Ces initiatives témoignent d’un attachement à la réconciliation et à la co-construction. Elles montrent aussi qu’une partie de la société française refuse de tomber dans le piège d’un racisme ciblé, qui met en péril le vivre-ensemble.
Conclusion
L’« algérophobie » qui s’exprime en France ne se réduit pas à un simple emballement médiatique. Elle révèle un malaise plus profond, nourri par l’héritage colonial, des calculs politiques et des crispations identitaires. Pour la droite dure et l’extrême-droite, l’Algérie est devenue la cible idéale, un point de fixation permettant de remettre en cause l’immigration et de flatter un certain électorat nostalgique.

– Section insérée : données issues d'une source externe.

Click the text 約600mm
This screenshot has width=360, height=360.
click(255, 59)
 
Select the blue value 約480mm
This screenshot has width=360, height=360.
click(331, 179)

Dénoncée par la gauche française et plusieurs intellectuels, cette surenchère risque d’avoir des répercussions dramatiques, aussi bien sur la communauté algérienne de France que sur la relation bilatérale franco-algérienne. La rupture du jumelage Perpignan-Mostaganem ou les menaces pesant sur la Grande mosquée de Paris illustrent la gravité de la situation.
Pour éviter une fracture durable, il apparaît indispensable de rétablir un climat de confiance. Cela implique, à la fois, un discours politique plus responsable en France et une volonté de dialogue renforcée de part et d’autre de la Méditerranée. Car, au final, la France et l’Algérie sont condamnées à coexister, qu’elles le veuillent ou non. Leurs histoires, imbriquées, ne peuvent être reniées sans créer de nouvelles blessures.
Pour beaucoup, l’heure est donc à la vigilance et à la mobilisation. Refuser la banalisation d’un racisme ciblé à l’encontre des Algériens, rappeler l’importance des liens franco-algériens, c’est défendre non seulement la dignité d’une communauté, mais aussi l’avenir d’une coopération qui, malgré toutes les tensions, reste essentielle. Car en définitive, la France ne peut se construire durablement sans prendre en compte la diversité de son histoire et de sa population, dont les Français d’origine algérienne font pleinement partie.